IRIS_CLASSES = ["setosa", "versicolor", "virginica"]

@svc.api(input=NumpyNdarray(shape=(-1, 4), dtype=np.float32), output=JSON())
async def predict(input_data: np.ndarray):
    batch_pred = await iris_runner.predict.async_run(input_data)
    result = [IRIS_CLASSES[i] for i in batch_pred]
    return {"predictions": result}

4. Test Locally

# Run development server
bentoml serve service:svc --reload

# Test with curl (in another terminal)
curl -X POST http://localhost:3000/predict \
  -H "Content-Type: application/json" \
  -d '[[5.1, 3.5, 1.4, 0.2]]'

# Response:
# {"predictions": ["setosa"]}

5. Build the Bento Artifact

Create a bentofile.yaml file describing all dependencies:

service: "service:svc"
labels:
  owner: devops-team
  project: iris-api
include:
  - "service.py"
python:
  packages:
    - scikit-learn
    - numpy

bentoml build

# Output:
# Successfully built Bento(tag="iris_classifier_service:7a3bk2...")
# Bento size: 15.2 MB

6. Deploy to Production with Docker

# Containerize Bento into a Docker image
bentoml containerize iris_classifier_service:latest

# Tag and push to registry
docker tag iris_classifier_service:latest your-registry.com/iris-api:v1
docker push your-registry.com/iris-api:v1

# Run container
docker run -p 3000:3000 iris_classifier_service:latest serve

7. Deploy Directly on Linux with systemd

If you’re not using Docker, create a systemd service to manage the process:

# /etc/systemd/system/iris-api.service
[Unit]
Description=BentoML Iris Classifier API
After=network.target

[Service]
User=www-data
WorkingDirectory=/opt/iris-api
ExecStart=/opt/iris-api/venv/bin/bentoml serve iris_classifier_service:latest \
  --host 0.0.0.0 \
  --port 3000 \
  --workers 4
Restart=always
RestartSec=5
Environment=BENTOML_HOME=/opt/iris-api/bentoml

[Install]
WantedBy=multi-user.target

systemctl daemon-reload
systemctl enable iris-api
systemctl start iris-api
systemctl status iris-api

Things to Keep in Mind When Running in Production

Adaptive Batching

BentoML has an adaptive batching mechanism — it automatically groups multiple small requests into a batch to increase throughput.

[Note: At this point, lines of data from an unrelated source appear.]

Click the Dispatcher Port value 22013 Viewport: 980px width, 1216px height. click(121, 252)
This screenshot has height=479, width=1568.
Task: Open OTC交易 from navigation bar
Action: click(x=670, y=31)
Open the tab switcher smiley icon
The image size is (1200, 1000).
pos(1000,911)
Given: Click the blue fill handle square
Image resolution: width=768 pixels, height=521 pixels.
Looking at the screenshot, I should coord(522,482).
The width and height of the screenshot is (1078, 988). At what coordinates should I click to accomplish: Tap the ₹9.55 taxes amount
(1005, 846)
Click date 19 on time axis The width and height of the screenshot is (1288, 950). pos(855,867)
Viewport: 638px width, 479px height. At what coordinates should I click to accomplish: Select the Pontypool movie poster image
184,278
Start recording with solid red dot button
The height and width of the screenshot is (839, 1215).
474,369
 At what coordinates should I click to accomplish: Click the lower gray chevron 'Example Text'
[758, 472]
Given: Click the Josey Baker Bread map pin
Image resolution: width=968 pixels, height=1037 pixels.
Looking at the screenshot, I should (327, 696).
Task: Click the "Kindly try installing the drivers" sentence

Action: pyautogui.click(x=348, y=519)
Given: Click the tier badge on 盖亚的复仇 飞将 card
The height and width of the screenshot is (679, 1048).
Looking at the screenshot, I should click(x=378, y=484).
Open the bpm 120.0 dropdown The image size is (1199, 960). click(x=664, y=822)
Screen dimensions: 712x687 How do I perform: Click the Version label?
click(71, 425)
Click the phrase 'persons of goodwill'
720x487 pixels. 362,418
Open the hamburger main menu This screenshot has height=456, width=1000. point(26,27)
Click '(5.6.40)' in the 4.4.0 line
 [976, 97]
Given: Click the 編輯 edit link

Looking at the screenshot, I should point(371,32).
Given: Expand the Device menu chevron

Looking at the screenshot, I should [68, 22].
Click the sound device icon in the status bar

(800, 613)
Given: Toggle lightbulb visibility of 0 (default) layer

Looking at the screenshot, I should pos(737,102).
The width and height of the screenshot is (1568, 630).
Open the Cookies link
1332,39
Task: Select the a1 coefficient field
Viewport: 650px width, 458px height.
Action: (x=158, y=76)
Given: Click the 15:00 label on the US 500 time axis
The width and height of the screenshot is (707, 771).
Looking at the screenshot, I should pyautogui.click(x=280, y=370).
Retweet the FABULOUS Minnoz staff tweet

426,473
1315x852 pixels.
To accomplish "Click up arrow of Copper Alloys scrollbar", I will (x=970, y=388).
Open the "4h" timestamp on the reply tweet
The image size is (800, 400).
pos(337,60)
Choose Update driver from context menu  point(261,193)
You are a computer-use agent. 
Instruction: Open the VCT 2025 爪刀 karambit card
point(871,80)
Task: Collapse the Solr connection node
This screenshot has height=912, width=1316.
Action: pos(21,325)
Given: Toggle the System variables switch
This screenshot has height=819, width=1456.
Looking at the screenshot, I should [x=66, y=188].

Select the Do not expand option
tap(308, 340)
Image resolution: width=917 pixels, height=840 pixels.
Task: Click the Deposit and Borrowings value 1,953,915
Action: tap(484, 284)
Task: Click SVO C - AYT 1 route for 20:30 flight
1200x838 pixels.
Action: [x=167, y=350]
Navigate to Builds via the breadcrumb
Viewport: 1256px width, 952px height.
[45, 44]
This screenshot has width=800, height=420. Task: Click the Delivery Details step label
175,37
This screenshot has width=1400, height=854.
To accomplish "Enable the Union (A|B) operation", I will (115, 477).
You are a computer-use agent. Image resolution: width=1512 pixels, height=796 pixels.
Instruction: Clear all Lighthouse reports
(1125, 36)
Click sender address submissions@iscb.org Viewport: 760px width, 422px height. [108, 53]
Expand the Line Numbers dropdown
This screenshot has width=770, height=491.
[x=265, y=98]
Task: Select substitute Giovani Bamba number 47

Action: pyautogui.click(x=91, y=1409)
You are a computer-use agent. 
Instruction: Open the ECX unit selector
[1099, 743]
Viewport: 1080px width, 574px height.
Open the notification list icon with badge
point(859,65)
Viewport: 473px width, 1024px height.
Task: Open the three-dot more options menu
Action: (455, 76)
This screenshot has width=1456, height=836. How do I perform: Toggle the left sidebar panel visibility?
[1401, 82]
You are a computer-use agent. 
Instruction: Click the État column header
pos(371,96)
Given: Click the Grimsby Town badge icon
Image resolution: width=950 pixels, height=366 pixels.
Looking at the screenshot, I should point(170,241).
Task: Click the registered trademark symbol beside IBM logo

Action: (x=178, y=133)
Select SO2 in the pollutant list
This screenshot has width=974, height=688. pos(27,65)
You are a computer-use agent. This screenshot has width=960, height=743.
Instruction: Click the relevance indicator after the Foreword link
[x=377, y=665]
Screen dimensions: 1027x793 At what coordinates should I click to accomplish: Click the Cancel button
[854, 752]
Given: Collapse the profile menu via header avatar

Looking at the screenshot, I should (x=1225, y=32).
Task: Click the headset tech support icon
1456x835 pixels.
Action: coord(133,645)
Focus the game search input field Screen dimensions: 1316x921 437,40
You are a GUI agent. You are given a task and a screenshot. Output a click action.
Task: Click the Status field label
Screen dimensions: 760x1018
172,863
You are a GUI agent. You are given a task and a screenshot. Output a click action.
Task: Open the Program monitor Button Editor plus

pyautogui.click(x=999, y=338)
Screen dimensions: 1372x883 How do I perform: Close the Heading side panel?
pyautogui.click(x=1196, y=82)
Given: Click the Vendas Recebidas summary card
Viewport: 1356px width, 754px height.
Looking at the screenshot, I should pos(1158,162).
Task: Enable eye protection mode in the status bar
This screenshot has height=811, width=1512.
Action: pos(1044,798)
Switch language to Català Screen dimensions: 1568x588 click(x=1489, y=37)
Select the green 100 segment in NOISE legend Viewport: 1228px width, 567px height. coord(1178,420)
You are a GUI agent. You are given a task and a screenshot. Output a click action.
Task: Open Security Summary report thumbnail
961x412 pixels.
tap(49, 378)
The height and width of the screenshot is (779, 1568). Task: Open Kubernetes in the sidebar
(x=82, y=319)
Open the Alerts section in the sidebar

Configure it in bentofile.yaml:

runners:
  - name: iris_runner
    max_batch_size: 100
    max_latency_ms: 15

Monitoring with Prometheus

BentoML exposes Prometheus metrics at /metrics out of the box. Just add it to your Prometheus config and you’re good to go:

scrape_configs:
  - job_name: 'bentoml'
    static_configs:
      - targets: ['your-server:3000']

Health Check Endpoint

Built-in at /healthz and /readyz — works immediately with Kubernetes liveness/readiness probes without writing any additional code.

Conclusion

I’ve migrated 3 ML services from hand-written Flask to BentoML. The time to get a new model into production — from the moment the data scientist hands it off to when the API is live — dropped from around 3 hours to 20–30 minutes, mostly just Docker image build time. The model registry also makes rollbacks straightforward when a new model runs into issues.

BentoML isn’t a silver bullet. If you need to maximize GPU performance with TensorRT, Triton is still the better choice. But for most ML/DevOps teams, BentoML strikes a practical balance between deployment speed and production stability. Give it a try right now with pip install bentoml scikit-learn and follow the steps above.